◆ Written exercise:
Rewrite the listing from the line containing "Given: Click the" through the end of the listing, replacing "Instruction" with "Directive" and keeping everything else the same.

Records for locating displayed items
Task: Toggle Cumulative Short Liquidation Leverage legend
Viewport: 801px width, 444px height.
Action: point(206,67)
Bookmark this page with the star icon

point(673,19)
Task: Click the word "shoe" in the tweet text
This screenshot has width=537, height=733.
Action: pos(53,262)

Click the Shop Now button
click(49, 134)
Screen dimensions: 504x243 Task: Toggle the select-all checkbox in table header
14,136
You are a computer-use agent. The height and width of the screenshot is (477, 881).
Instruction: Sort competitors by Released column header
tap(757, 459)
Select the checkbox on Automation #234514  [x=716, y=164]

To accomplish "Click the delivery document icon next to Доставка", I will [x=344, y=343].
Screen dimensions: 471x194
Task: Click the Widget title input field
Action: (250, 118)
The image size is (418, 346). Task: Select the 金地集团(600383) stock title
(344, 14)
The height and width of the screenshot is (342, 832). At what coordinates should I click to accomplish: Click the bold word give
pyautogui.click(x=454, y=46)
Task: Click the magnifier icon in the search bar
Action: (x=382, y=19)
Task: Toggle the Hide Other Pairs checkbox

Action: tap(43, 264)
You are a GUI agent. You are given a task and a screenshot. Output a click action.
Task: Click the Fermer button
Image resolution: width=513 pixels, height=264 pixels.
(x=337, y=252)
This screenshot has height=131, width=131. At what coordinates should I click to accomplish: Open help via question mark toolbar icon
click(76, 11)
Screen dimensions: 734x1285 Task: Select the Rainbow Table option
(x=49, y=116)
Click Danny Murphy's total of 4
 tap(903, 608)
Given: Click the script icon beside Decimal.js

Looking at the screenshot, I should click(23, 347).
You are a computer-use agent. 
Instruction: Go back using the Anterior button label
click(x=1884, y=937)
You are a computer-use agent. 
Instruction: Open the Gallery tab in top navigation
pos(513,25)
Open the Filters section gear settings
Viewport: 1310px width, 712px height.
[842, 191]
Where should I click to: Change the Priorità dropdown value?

◆ Reply to the exercise:
Given: Click the script icon beside Decimal.js

Looking at the screenshot, I should click(23, 347).
You are a computer-use agent. 
Directive: Go back using the Anterior button label
click(x=1884, y=937)
You are a computer-use agent. 
Directive: Open the Gallery tab in top navigation
pos(513,25)
Open the Filters section gear settings
Viewport: 1310px width, 712px height.
[842, 191]
Where should I click to: Change the Priorità dropdown value?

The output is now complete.